§ **TASK**
Find every line of the listing below where "agent" appears, and copy it.
::::
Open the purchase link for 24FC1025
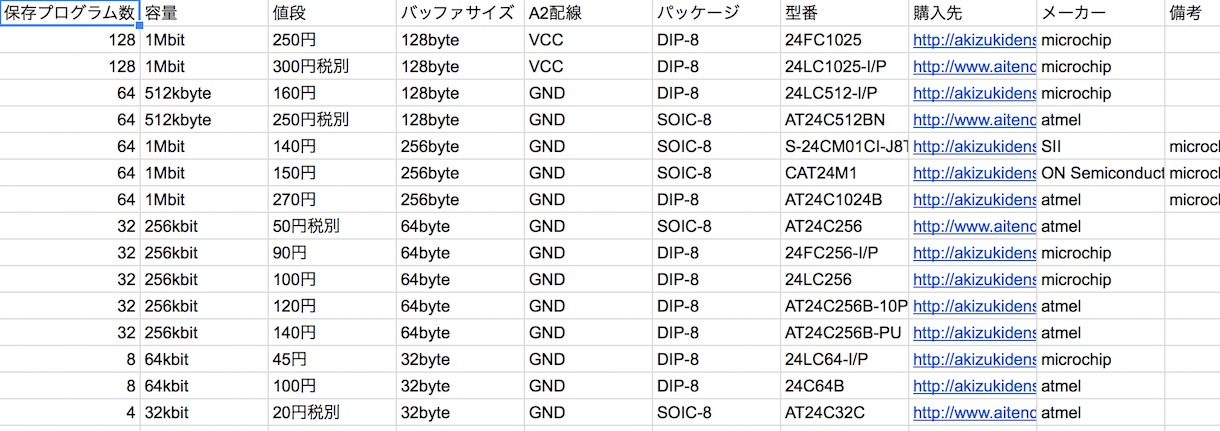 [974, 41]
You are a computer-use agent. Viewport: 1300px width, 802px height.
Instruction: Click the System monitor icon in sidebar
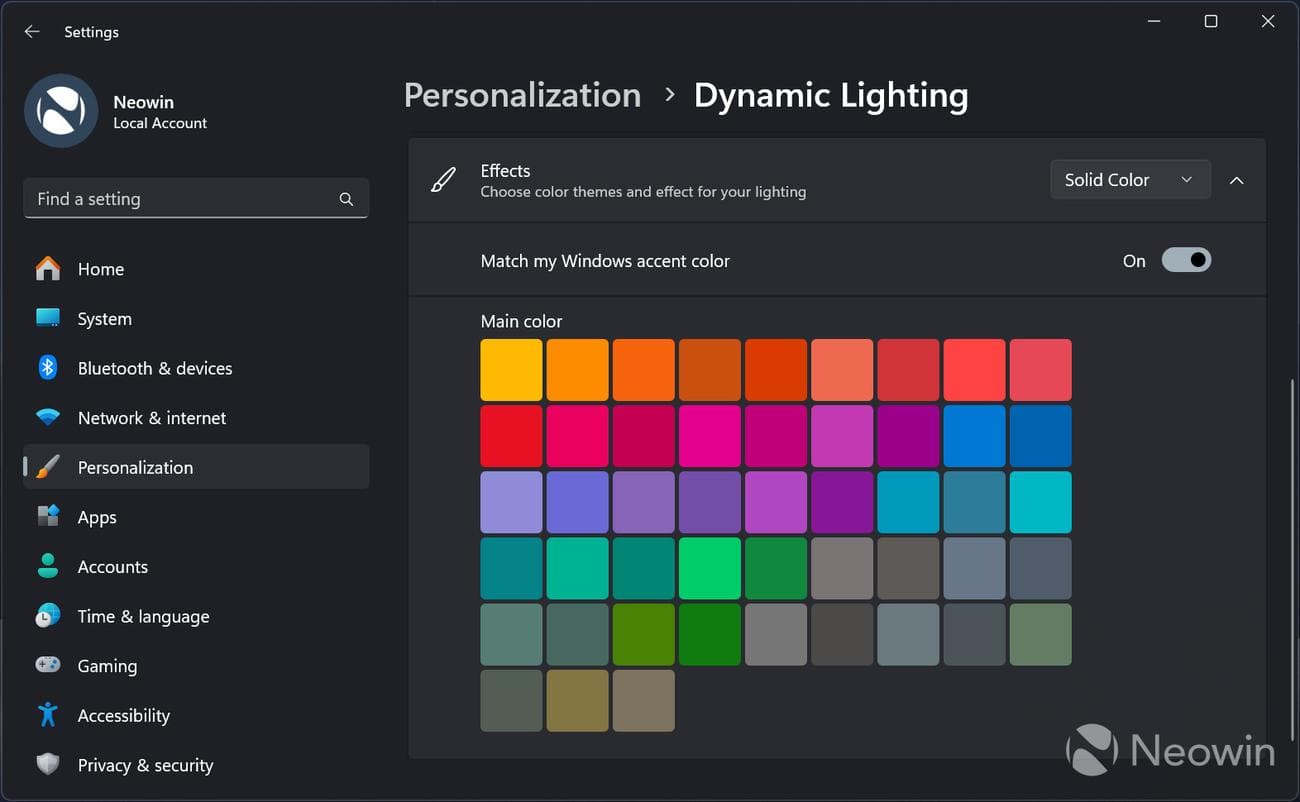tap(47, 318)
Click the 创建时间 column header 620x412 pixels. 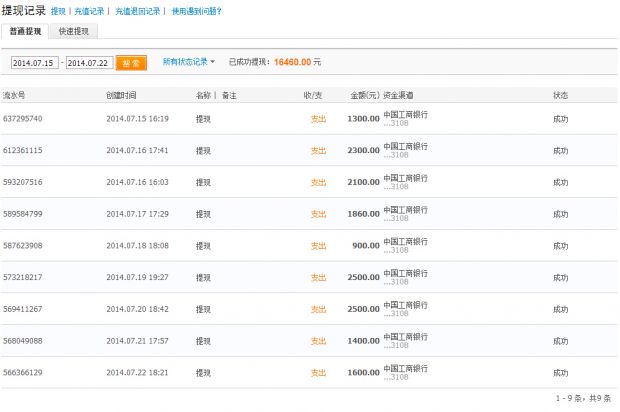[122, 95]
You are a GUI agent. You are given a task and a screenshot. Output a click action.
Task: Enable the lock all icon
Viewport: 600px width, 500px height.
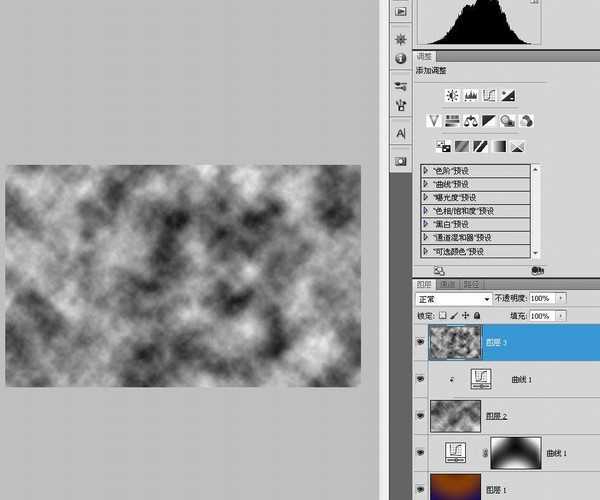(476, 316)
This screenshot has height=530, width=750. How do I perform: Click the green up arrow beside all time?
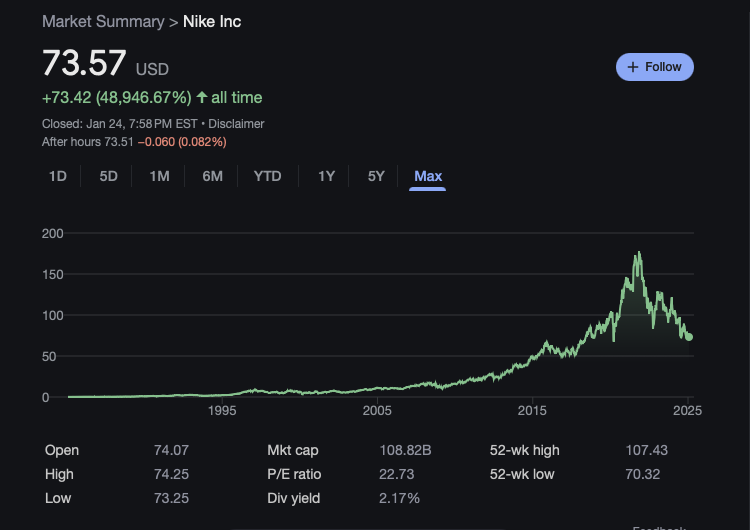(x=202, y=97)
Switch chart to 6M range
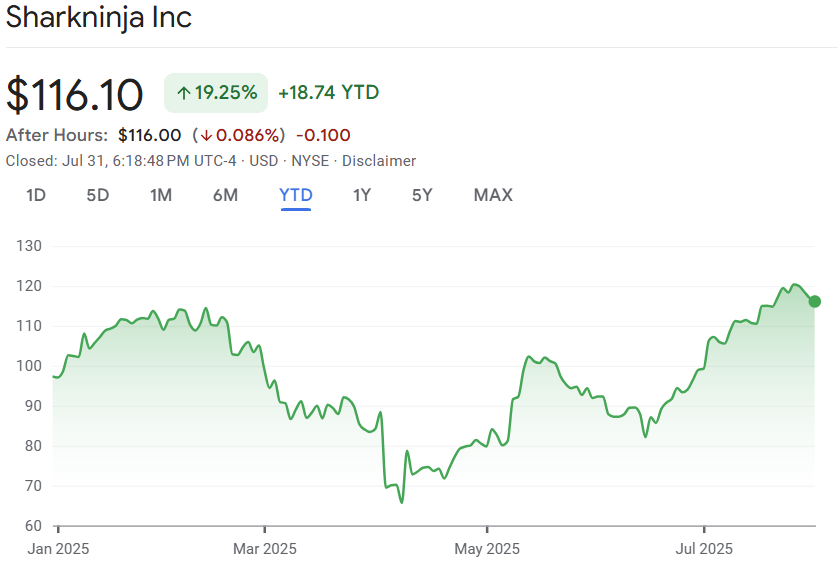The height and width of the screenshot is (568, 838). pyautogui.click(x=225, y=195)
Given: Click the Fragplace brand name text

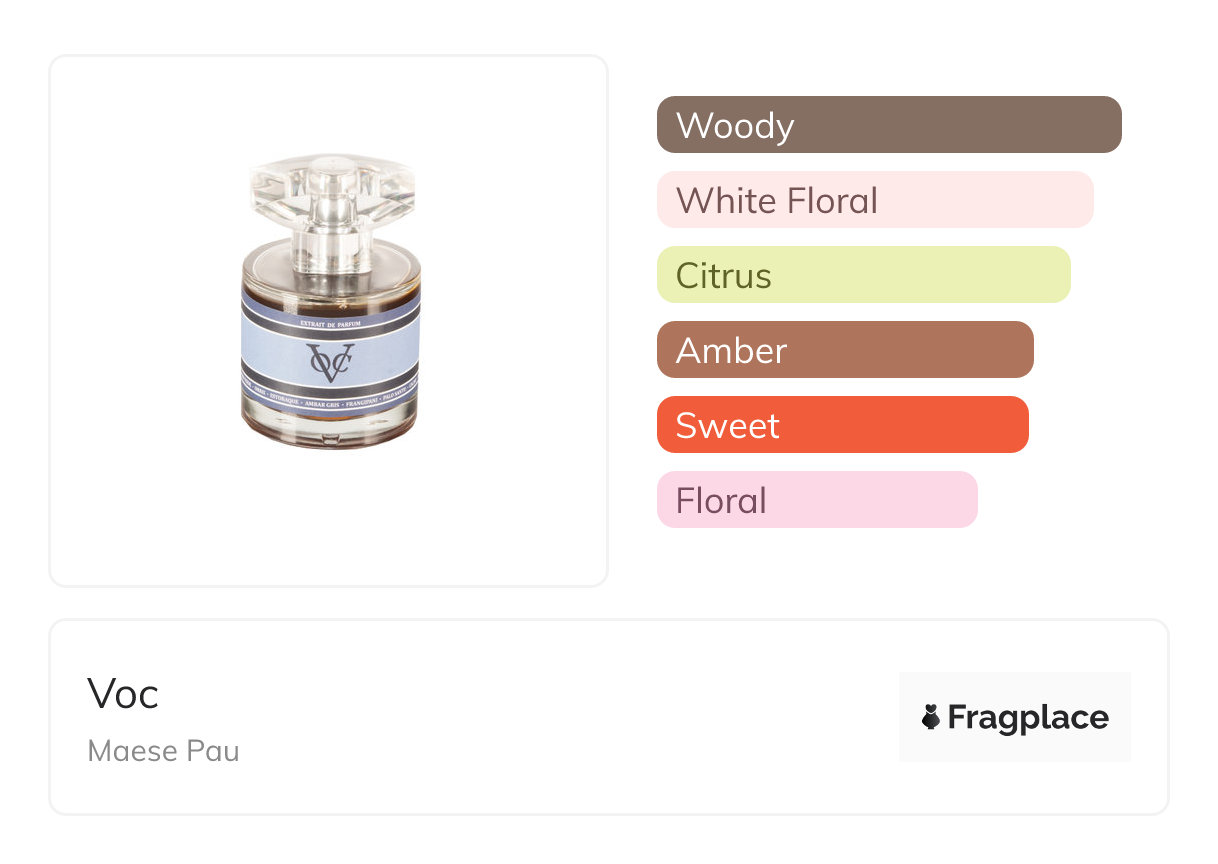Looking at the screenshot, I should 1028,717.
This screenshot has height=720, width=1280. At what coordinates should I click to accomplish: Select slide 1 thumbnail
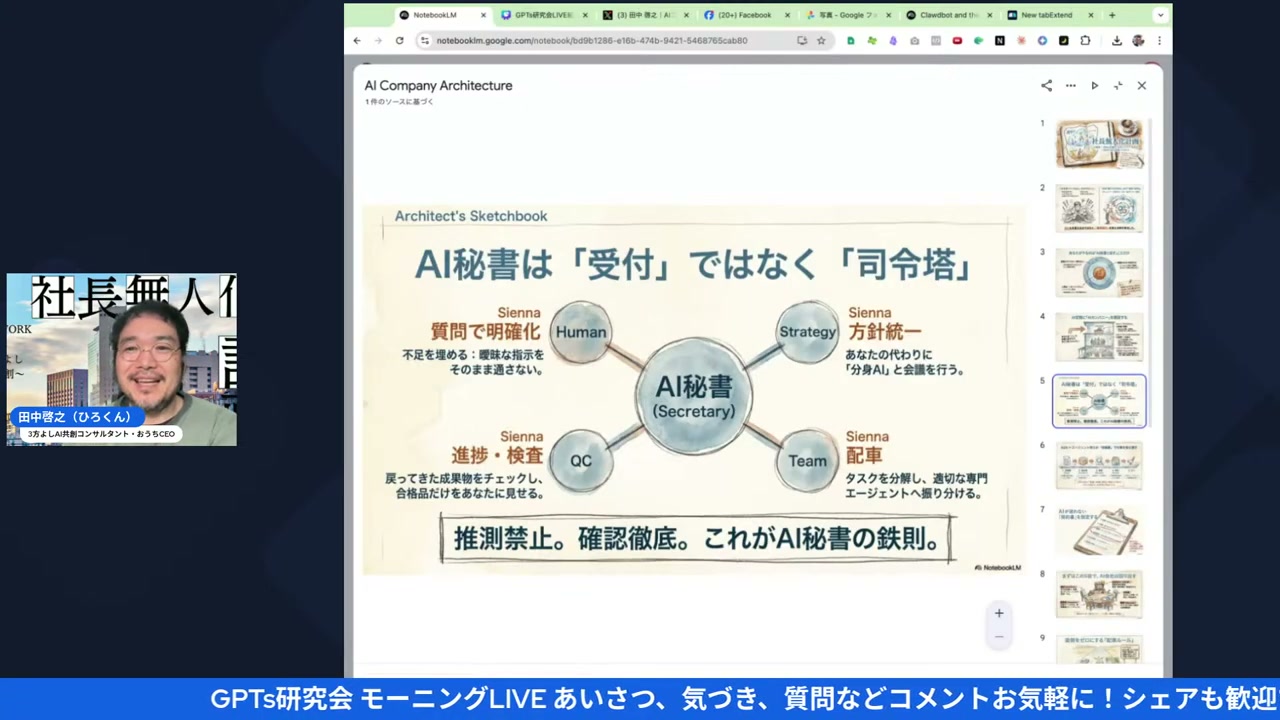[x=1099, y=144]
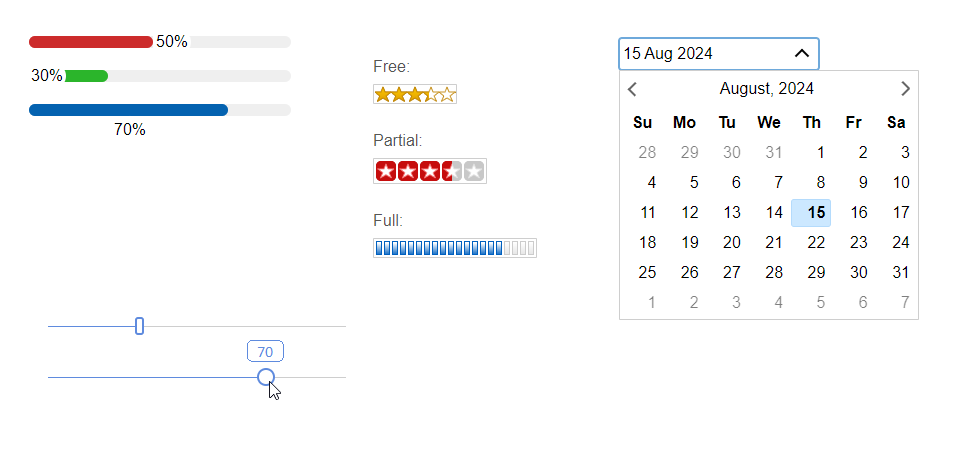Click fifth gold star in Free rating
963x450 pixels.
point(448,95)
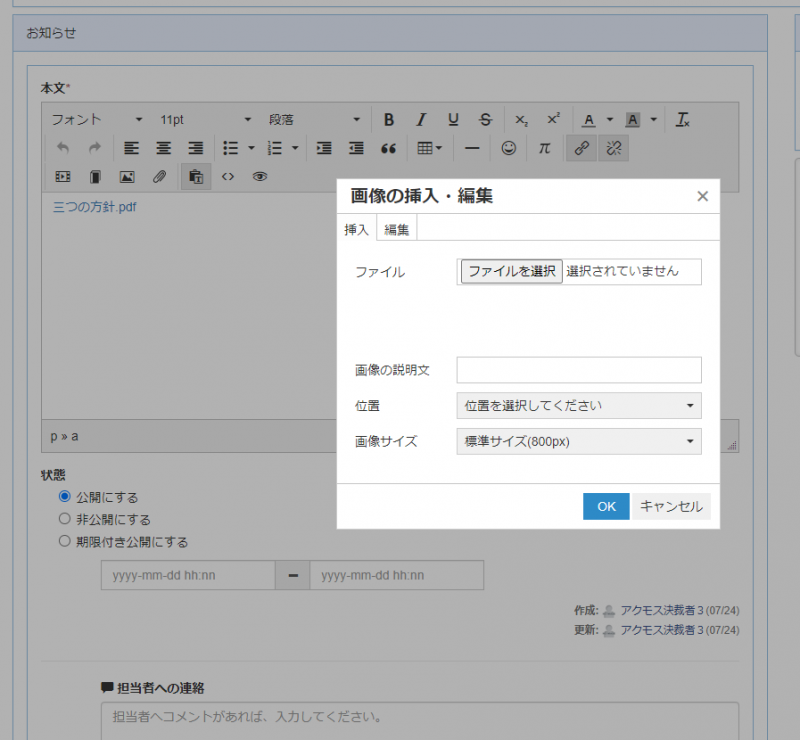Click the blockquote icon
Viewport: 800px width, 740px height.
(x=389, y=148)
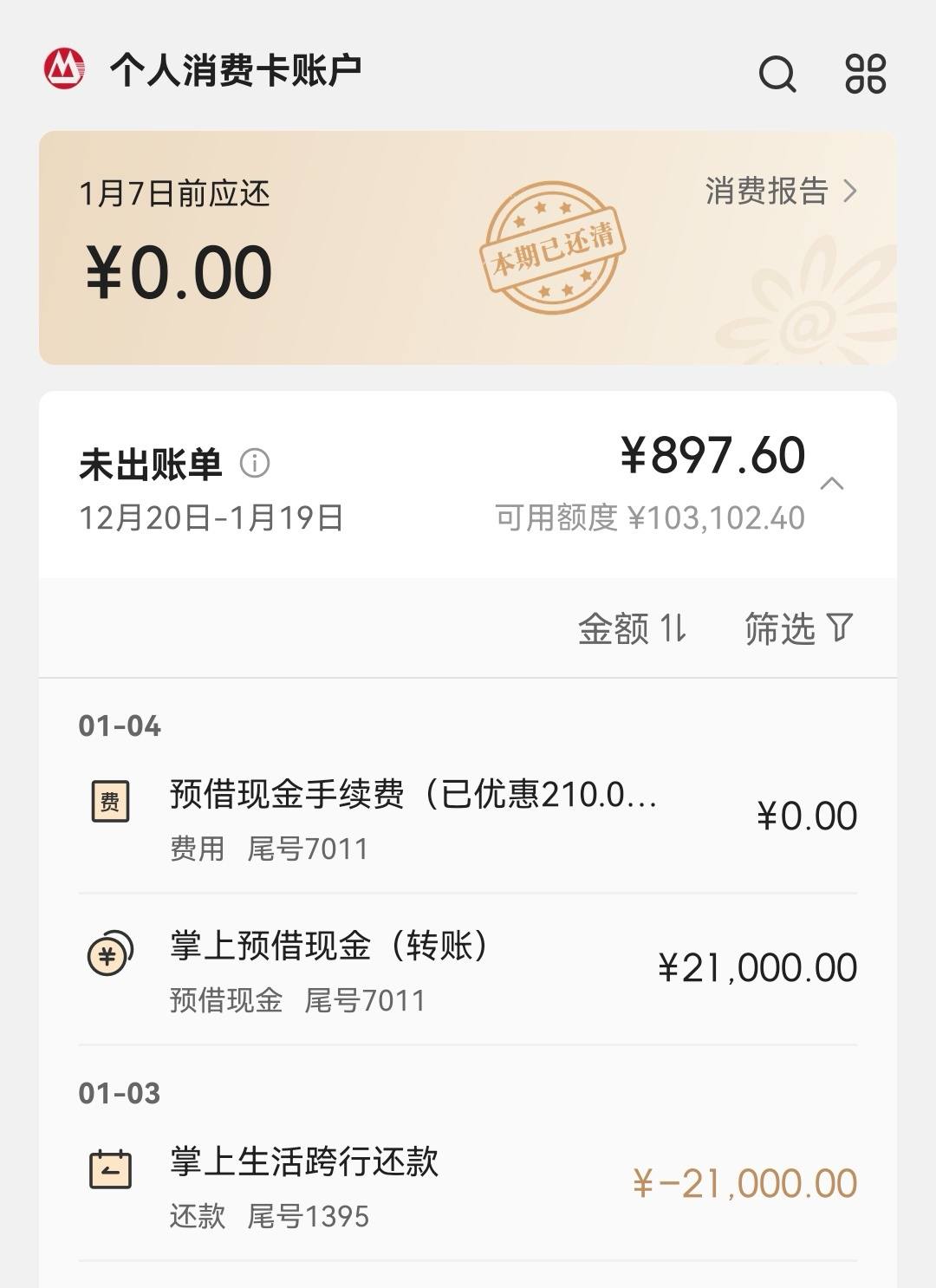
::::
§ **RESPONSE**
You are a computer-use agent. Viewport: 1300px width, 802px height.
You are a GUI agent. You are given a task and a screenshot. Output a click action.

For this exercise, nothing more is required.